The gendered nature and operation of PA is revealed by the case law analysis, which found that mothers achieved little to no success in achieving transfers of residence or in successfully claiming PA against fathers. In these cases, it was evident that the fathers were abusive and controlling. One of the most successful strategies of the fathers’ rights movement has been the campaign to ‘equalise’ PA between mothers and fathers, when it is like comparing apples and pears. The success of the strategy has been to co-opt into the PA lobby mothers who have experienced fathers’ undermining of the mother-child relationship as part of a strategy of abuse. There is considerable research revealing how perpetrators intentionally try to undermine, distort and disrupt this relationship and turn children against their mothers by demeaning, belittling, criticising and insulting women to and in front of children, encouraging children to participate in the abuse of their mothers and treating children to expensive gifts and days out, which can continue to be perpetrated through child contact (see, eg, Coy et al., 2012; Harne, 2011; Katz, 2016). My concern with mothers trying to demonstrate ‘alienation’ by fathers is that the term, ‘parental alienation’, has become so morally and politically laden that this serves to reinforce the power of the concept in its use against women, rather than for their use and benefit. The ‘alienating’ behaviour of abusive men should, I would suggest, be called out for what it is – a strategy of domestic abuse.

Covid-19 and child contact

 

The current Covid-19 crisis has a range of serious implications for survivors of domestic abuse. It has been reported to me by numerous survivors of domestic abuse that child arrangements and contact orders are placing them in grave difficulties, causing immense distress. Survivors who are concerned that compliance with current orders will put the health of their children, themselves and their families at risk have been met with abusive non-resident fathers insisting that the orders be strictly adhered to, with threats of enforcement proceedings. Conversely, many women who have lost the care of their children to abusers who have successfully claimed PA, or whose children are currently spending time with abusers under child arrangements orders, have found that fathers are refusing to facilitate contact or return the children even when it is safe to do so. Parents also have to navigate newly instituted procedures for remote hearings, which can be challenging for unrepresented parties.
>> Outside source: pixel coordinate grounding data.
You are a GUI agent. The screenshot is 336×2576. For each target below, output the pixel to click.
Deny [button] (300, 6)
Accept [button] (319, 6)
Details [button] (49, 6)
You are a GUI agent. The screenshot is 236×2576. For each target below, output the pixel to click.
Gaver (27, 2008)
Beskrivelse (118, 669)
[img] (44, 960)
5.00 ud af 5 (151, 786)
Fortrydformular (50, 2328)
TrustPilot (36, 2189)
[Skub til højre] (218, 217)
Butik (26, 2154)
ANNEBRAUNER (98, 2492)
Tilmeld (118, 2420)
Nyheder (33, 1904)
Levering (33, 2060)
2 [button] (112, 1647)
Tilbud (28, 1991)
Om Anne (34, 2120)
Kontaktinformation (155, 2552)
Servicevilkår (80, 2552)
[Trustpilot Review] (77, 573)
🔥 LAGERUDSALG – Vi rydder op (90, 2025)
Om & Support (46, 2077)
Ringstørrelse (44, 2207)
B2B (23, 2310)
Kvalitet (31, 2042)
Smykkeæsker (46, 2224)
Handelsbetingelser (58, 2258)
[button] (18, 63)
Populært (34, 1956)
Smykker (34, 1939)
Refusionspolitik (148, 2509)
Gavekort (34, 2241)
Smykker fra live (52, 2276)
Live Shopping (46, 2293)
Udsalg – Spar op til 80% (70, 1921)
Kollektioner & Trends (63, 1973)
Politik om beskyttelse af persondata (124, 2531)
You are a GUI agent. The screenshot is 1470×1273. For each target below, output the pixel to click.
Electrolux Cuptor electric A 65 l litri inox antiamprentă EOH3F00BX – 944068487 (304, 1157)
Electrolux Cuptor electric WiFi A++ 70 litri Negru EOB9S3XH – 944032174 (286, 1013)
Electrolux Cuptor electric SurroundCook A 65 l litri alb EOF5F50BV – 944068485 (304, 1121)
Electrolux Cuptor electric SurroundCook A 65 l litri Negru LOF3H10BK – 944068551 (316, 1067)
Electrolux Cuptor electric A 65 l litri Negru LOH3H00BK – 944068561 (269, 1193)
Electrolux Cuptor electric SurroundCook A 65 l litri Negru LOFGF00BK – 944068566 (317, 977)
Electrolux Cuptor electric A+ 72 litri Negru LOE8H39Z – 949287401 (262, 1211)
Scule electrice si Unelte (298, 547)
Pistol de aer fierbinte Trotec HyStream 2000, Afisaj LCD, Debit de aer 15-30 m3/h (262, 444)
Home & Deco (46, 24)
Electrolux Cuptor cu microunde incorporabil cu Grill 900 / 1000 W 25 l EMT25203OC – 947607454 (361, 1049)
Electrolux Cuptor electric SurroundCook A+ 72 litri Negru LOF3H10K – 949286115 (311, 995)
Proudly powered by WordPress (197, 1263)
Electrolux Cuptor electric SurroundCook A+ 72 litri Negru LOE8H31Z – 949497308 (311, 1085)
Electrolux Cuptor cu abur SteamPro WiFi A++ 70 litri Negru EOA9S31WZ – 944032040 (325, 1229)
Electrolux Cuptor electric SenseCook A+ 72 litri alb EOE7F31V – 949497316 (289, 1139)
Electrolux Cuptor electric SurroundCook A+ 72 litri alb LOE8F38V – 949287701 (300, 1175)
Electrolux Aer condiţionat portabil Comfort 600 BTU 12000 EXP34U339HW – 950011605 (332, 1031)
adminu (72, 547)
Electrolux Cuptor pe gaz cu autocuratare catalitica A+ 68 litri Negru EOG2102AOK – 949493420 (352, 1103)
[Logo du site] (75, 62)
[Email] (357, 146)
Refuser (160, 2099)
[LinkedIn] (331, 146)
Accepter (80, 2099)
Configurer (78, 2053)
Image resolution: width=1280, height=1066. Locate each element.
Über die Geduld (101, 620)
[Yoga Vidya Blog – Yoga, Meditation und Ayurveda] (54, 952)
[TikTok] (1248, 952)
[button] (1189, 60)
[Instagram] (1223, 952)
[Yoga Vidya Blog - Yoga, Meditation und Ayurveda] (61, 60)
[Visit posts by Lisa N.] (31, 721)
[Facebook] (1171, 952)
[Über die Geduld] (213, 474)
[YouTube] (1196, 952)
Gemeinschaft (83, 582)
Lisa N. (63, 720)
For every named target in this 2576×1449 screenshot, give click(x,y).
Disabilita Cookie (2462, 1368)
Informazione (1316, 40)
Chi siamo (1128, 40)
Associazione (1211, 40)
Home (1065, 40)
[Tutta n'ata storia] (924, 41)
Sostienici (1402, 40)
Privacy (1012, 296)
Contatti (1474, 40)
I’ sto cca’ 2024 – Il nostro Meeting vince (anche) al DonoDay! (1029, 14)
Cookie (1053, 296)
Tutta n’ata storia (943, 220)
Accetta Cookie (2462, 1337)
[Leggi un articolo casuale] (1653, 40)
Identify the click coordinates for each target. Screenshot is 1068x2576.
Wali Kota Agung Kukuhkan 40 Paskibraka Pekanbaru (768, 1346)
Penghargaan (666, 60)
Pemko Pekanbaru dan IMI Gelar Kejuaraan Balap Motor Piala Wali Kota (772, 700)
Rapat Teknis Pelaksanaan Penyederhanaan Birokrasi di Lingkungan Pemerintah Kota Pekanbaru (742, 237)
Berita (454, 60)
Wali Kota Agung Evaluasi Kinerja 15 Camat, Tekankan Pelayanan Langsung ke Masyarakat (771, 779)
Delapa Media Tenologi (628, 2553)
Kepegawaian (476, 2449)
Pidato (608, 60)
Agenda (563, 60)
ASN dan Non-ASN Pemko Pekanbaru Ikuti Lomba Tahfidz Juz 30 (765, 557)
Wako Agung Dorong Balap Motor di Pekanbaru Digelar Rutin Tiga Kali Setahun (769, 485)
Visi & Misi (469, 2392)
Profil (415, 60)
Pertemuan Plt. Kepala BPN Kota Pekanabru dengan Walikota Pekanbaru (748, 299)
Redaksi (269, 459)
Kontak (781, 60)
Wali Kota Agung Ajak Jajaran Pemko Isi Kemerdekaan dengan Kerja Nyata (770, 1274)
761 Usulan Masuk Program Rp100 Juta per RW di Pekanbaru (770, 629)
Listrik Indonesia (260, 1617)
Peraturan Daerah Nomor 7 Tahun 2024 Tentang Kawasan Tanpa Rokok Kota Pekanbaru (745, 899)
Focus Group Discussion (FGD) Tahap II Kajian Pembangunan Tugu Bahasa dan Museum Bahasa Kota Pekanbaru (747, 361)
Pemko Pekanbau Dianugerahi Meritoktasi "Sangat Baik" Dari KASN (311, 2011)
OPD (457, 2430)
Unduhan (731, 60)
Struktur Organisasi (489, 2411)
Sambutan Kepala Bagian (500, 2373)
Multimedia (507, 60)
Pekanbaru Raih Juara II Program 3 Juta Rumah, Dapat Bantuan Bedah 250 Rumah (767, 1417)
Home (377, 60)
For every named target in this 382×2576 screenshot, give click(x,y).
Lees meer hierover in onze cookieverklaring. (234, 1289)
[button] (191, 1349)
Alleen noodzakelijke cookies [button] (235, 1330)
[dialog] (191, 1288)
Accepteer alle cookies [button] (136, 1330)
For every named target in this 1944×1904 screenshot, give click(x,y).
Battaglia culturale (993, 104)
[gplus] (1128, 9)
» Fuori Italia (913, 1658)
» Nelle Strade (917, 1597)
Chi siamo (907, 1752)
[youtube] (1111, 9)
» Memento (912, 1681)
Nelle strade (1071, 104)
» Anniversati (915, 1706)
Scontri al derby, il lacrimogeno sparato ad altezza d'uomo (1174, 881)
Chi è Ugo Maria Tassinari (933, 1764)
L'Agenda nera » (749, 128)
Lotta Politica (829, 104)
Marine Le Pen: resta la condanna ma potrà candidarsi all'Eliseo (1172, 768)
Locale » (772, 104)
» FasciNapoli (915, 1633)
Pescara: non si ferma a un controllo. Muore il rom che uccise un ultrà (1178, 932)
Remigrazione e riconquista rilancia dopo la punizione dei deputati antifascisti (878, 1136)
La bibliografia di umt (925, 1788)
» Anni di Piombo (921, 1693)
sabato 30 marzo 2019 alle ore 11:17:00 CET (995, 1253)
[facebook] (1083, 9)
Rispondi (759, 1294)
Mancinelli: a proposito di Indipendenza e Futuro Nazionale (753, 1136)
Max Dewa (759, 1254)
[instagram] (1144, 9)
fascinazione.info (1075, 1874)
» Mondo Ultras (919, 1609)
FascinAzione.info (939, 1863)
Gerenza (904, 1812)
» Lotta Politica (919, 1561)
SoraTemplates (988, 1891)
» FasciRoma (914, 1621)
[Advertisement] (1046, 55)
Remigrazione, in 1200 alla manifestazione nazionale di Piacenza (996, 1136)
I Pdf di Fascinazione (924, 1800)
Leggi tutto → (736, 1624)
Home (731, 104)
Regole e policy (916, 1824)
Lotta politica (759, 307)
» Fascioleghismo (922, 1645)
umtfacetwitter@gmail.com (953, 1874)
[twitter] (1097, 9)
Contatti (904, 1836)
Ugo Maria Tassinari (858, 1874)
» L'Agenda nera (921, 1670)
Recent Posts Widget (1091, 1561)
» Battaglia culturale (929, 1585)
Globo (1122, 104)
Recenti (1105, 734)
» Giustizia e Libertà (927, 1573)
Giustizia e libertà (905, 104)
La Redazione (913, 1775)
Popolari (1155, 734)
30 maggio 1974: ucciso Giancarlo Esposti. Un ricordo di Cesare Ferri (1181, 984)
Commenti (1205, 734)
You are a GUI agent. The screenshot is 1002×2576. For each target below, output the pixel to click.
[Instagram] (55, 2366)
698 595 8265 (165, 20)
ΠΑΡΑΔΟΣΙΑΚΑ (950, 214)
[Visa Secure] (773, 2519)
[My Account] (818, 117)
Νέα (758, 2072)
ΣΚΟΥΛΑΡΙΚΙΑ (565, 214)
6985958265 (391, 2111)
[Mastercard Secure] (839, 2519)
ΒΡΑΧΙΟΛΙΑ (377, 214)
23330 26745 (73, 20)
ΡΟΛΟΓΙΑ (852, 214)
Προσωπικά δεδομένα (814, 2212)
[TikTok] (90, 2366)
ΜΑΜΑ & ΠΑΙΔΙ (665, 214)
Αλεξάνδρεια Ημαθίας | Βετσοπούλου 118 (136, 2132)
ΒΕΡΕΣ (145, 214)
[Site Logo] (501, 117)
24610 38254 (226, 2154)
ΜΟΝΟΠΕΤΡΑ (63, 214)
The President of the Family Division has issued Guidance on Compliance with Family Court Child Arrangements Orders. The Guidance encourages parents to agree sensible and safe arrangements if current orders need to be varied on safety and health grounds but states that if agreement cannot be reached and “one parent is sufficiently concerned that complying with the CAO arrangements would be against current PHE/OHW advice, then that parent may exercise their parental responsibility and vary the arrangement to one that they consider to be safe” (President’s Guidance on Compliance with Child Arrangements Orders). If the parent’s actions are later questioned in the Family Court, the guidance states that “the court is likely to look to see whether each parent acted reasonably and sensibly in the light of the official advice and the Stay at Home Rules in place at that time, together with any specific evidence relating to the child or family”. An accessible guide to child contact arrangements in the current Covid-19 crisis, including advice for survivors of domestic abuse, is available from Rights of Women (ROW Guide to Covid-19 and child contact arrangements).